Thesis Proposal

by Stefano Bocconi

Introduction

The research I will be doing in the multimedia group led by Lynda Hardman will be in the field of Intelligent MultiMedia Presentation Systems (IMMPS). This once hot topic still remains pretty central to the group activity and has led to the development of a multimedia presentation generation system named Cuypers as a way to research/experiment multimedia presentation issues.

Cuypers' intended goal is to make automatic the process of creating a presentation from preexisting media items. The problem that Cuypers tries to solve is that of breaking the monolithic structure of a multimedia presentation to offer the user adaptability to his/her situation without human intervention.

A multimedia presentation is often a very specific-tailored product of a human creator which fits well the target-user the creator has in mind, but does not fit well all the other users and those, in a deeply information-connected society, turn out to be the majority of the audience.

Factors that can compromise the effectivity of a presentation are as trivial as different screen dimensions w.r.t. the design, low bandwidth, user language, or more complex like user preferences (colors, fonts), user expertise and user goals.

While text research has found solutions for many of the problems caused by the above-mentioned factors by determining the building elements of a text and their properties (e.g. headings, paragraphs, characters), multimedia is very often handled as a whole, so that the user is forced to take a multimedia presentation "as is" even if it is not suited for his/her situation.

We could then say that Cuypers tries to find the building blocks of a multimedia presentation and their properties, as well as include explicitly the rules a human creator would use in order to combine those building blocks in a "sensible" (from the communication point of view) way.

Where we stand today

In my opinion the biggest progress has been booked by Cuypers in the field of flexibility with respect to layout and bandwidth constraints, while in general flexibility with respect to designer wishes, user goal and user preferences still need to be achieved.

Motivation for the current research

As often said, the amount of information available is steadily growing while the structure of it is gradually fading. If once information reached people in a sort of monochannel and authoritative way, like via television or newspapers, now with the internet the information-gathering process is such that a considerable and continous user action is required in order to get the information, possibly hidden in some unknown digital data repository on the Web.

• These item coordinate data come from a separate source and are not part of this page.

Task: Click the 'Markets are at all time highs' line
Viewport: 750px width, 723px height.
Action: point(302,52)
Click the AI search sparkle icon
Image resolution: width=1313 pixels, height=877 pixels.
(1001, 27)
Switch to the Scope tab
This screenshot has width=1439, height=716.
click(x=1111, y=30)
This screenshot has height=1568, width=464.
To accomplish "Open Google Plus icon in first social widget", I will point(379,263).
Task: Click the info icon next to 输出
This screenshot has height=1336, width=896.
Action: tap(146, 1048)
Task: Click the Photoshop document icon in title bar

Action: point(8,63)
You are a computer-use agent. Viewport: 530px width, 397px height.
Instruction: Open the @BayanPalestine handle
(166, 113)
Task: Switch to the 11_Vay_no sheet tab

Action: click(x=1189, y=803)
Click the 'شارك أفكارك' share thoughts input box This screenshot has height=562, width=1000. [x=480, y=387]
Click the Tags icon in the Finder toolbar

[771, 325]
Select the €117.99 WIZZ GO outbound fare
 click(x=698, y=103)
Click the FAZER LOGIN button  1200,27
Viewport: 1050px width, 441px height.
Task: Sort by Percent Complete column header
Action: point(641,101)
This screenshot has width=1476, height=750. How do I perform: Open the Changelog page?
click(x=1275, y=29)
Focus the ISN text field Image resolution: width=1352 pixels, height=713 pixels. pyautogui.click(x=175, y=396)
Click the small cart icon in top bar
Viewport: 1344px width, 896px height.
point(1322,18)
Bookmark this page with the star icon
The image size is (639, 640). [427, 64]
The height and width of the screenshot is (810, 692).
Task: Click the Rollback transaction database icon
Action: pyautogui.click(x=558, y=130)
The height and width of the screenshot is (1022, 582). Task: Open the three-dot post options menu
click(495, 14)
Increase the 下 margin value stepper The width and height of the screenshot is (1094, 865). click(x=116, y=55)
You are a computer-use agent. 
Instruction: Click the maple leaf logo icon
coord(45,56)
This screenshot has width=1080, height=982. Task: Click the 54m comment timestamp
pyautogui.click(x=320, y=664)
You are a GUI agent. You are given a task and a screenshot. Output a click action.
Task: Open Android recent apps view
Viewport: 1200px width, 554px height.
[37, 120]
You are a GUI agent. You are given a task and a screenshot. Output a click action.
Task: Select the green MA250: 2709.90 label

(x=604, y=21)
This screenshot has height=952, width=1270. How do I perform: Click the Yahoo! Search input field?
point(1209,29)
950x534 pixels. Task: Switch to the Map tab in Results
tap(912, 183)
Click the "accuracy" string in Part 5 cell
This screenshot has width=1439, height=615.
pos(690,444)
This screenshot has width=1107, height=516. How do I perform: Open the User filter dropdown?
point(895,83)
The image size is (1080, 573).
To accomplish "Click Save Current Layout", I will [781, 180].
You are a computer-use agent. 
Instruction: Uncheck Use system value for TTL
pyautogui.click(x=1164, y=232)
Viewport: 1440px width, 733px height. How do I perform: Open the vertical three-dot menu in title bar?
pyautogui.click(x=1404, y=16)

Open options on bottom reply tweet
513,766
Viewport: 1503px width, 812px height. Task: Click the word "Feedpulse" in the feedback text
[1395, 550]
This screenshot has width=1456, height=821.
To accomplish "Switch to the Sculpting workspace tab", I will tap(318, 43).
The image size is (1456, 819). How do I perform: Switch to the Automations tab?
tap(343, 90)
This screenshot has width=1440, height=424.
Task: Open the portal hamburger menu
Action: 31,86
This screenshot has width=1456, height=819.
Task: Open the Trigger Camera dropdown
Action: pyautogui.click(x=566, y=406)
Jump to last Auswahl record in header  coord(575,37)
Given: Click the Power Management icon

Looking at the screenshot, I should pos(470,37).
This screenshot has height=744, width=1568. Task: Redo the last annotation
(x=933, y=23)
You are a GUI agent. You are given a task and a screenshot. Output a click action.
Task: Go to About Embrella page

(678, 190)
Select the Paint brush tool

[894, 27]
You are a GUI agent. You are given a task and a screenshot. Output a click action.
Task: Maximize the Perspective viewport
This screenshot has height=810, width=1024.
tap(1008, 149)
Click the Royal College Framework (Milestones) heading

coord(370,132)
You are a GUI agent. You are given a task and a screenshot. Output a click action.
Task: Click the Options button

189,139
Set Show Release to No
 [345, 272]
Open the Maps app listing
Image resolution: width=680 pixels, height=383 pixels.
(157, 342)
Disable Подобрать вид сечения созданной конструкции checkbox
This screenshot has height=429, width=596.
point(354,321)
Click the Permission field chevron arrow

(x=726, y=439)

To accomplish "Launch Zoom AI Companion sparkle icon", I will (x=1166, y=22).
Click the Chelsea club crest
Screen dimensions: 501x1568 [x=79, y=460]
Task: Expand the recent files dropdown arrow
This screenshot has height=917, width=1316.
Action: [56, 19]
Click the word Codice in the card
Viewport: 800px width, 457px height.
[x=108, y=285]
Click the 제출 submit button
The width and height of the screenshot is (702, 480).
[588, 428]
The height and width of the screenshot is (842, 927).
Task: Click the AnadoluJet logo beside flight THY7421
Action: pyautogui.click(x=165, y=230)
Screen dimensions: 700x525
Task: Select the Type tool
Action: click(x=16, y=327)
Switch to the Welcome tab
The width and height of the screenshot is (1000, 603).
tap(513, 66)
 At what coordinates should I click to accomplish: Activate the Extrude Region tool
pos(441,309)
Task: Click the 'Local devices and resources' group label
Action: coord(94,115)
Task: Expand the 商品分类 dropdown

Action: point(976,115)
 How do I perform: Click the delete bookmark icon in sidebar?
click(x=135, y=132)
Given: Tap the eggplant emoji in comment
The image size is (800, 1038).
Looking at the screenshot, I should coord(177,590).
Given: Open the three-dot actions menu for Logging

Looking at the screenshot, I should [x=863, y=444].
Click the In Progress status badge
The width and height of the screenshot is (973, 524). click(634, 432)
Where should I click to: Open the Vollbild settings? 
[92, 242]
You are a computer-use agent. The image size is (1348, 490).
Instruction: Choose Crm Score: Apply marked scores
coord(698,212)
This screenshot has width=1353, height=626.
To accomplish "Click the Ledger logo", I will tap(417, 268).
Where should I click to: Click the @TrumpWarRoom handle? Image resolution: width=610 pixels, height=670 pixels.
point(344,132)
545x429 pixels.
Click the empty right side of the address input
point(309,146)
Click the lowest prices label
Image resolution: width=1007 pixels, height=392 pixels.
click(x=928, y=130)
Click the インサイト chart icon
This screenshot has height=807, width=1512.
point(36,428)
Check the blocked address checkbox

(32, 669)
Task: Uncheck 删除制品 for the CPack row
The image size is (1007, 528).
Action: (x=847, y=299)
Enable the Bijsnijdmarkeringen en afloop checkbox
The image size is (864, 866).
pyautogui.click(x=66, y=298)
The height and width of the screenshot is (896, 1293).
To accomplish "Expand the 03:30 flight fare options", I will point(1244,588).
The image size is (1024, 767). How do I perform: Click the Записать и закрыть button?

This is why a lot of interest has been focussed on searching the right information, and the current Semantic Web initiative can also be seen as (or should also results in) a better support for information retrieval.

If we move one step further, i.e. we assume that information more or less pertinent has been retrieved, the easiest strategy is to present the user with a list of (links to) information items, trying to present on top of the list the information that better matches the user request.

If we want to present the different information items in a more natural way (so not with a list), we need some criteria to "tell our story". That is what motivates the research of a discourse model that can guide the process of creating a strucured presentation composed by the information retrieved.

Proposal

My research will be concerned with the problem of composing semantically annotated media items in a abstract presentation structure, where the term abstract means that the focus will not be on the layout of the presentation but on the way the media items must be organized to meet the communicative goal selected by the user.

Research Questions

Why do we need a discourse model?

This is the problem statement, and, as said above, search for information is just the first step, how do we present the information?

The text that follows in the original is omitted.